Early Data Looks Encouraging for an Experimental Thalassemia Treatment

According to a story from globenewswire.com, the drug developer Agios Pharmaceuticals, Inc. has recently released a preliminary analysis of phase 2 trial findings that have served to establish proof-of-concept for the company’s experimental treatment AG-348 (also known as mitapivat) in patients with thalassemia that are not transfusion-dependent. Agios is focused on the development of treatments that utilize cellular metabolism in order to treat rare genetic diseases and cancer.

About Thalassemia

Thalassemia is a group of genetic disorders which affect the blood. These disorders are characterized by the abnormal production of hemoglobin, the substance in red blood cells which allows them to transport oxygen. The severity of the disorder can vary widely from person to person and depends on the present mutation. These mutations affect the HBB gene which is found on chromosome 11. These mutations can be easily passed down within families. Symptoms of thalassemia major, the most severe form, include spleen problems, skeletal abnormalities, poor growth, anemia, liver problems, diabetes, osteoporosis, and heart failure. Treatment for thalassemia may include blood transfusions, surgery, and bone marrow transplant, which can be curative for some children. There is a need for improved treatments for patients with severe cases. To learn more about thalassemia, click here.

About The Trial

The phase 2 trial has so far enrolled 12 patients out of a planned 17, and includes patients with both beta and alpha thalassemia. Patients that were treated with mitapivat were initially dosed at 50 mg two times a day.
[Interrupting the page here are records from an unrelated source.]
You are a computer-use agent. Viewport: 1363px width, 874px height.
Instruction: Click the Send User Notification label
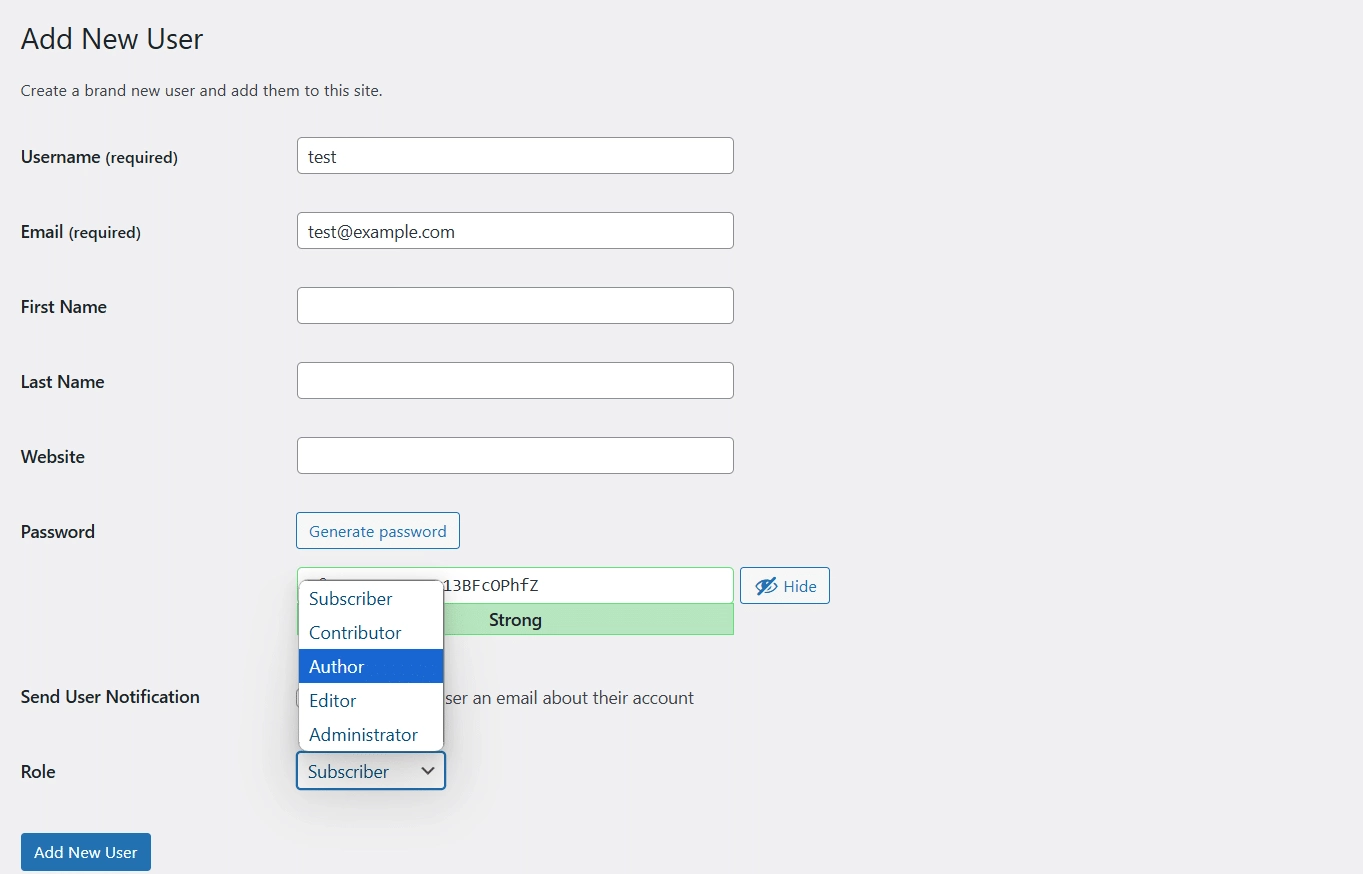[x=110, y=697]
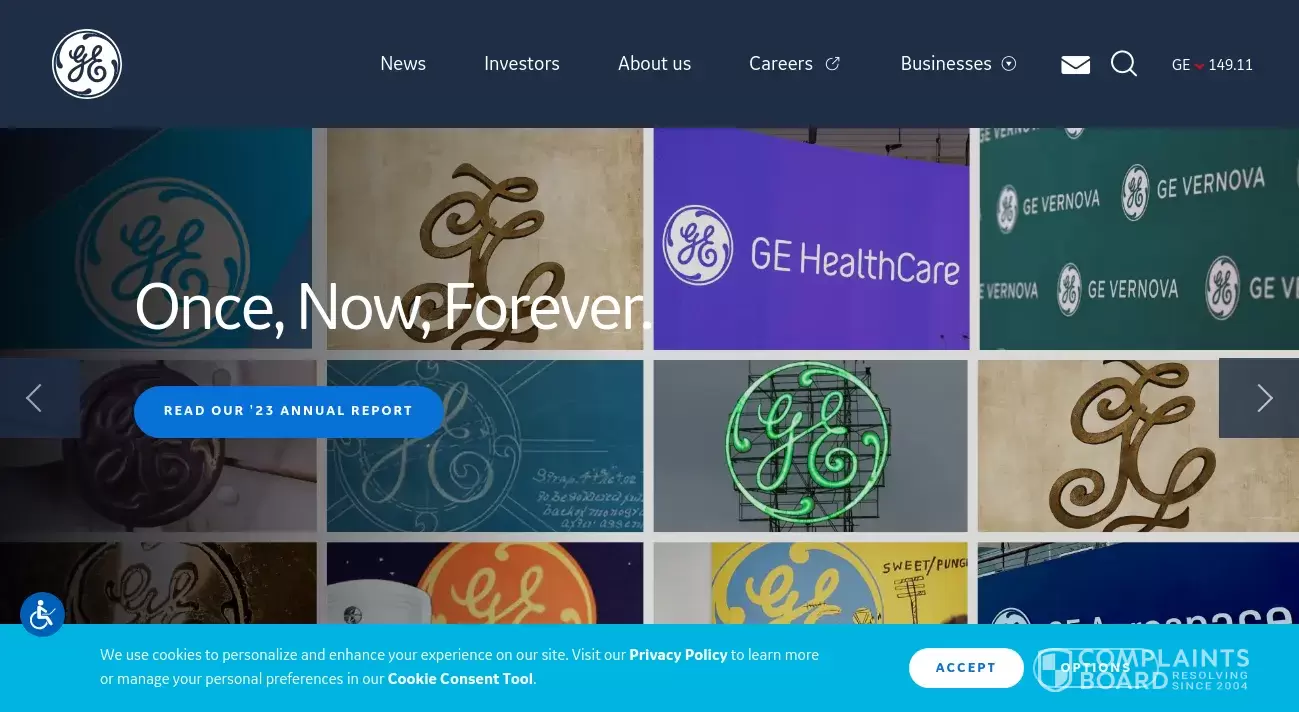Accept the cookies banner
Screen dimensions: 1299x712
tap(966, 668)
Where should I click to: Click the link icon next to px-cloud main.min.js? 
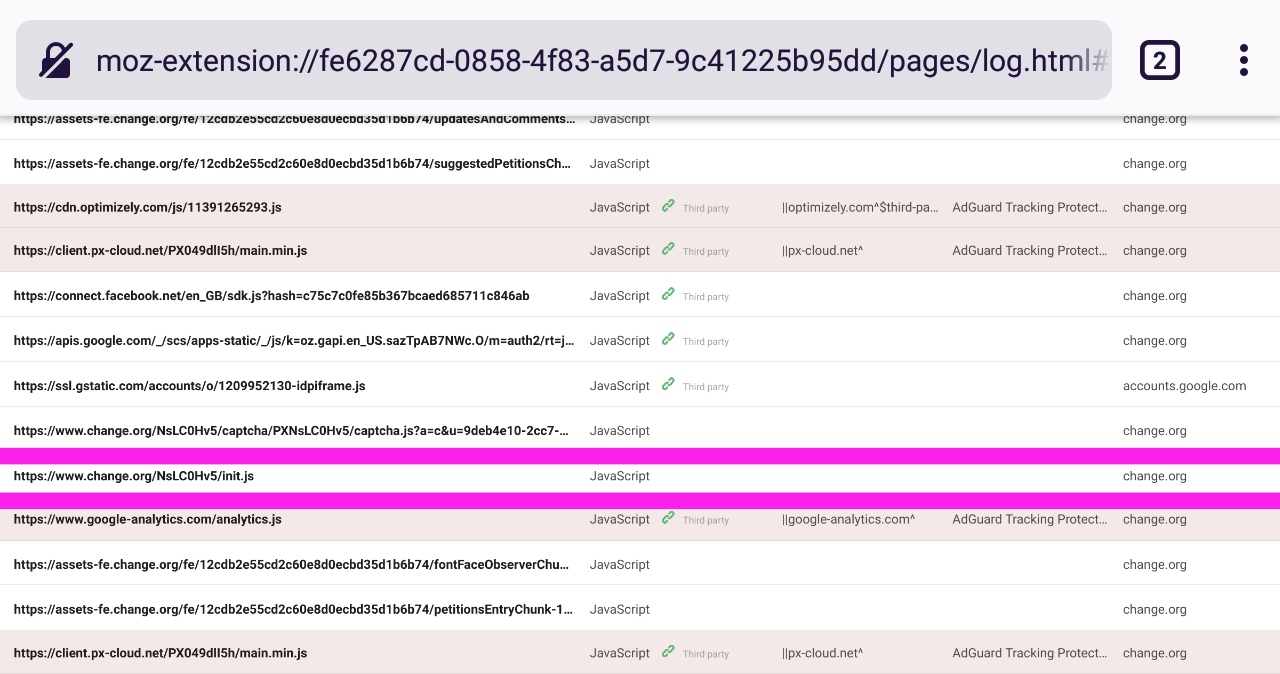click(668, 251)
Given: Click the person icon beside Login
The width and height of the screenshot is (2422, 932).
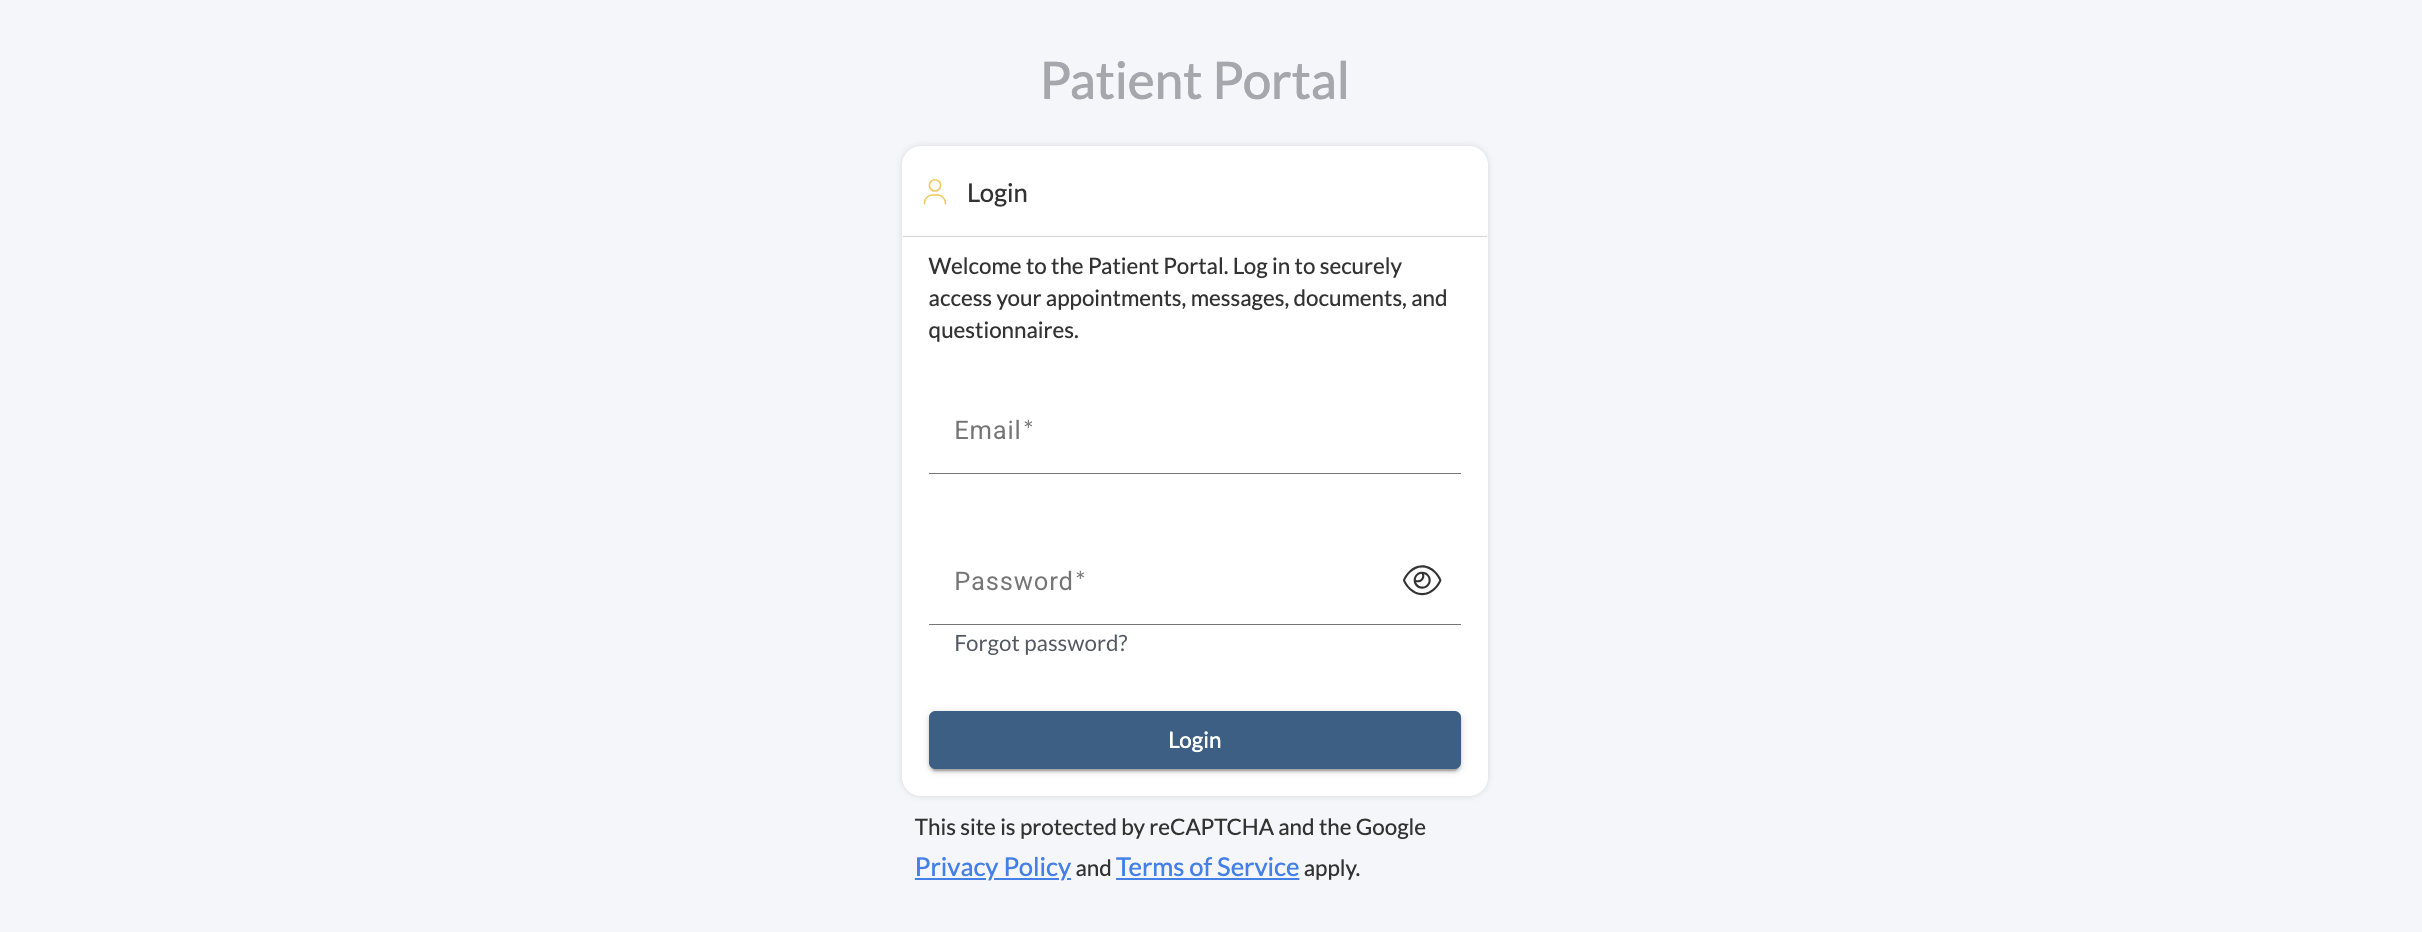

This dose level was maintained for six weeks and was subsequently increased to 100 mg, with this level of treatment still ongoing. Of the eight patients evaluated so far, seven of them saw increases in hemoglobin by at least 1.0 g/dL, with the mean increase being 1.76 g/dL. 

About Mitapivat

Mitapivat is a first in class therapy with a unique mechanism of action. The drug is considered a small molecule allosteric activator of both various mutated and wild-type forms of pyruvate kinase-R (PKR) enzymes. The findings from the study so far suggest that activation of PKR has the potential to be useful for thalassemia patients and suggests that the scope of development for the drug could be widened in the future to include other disorders of the blood.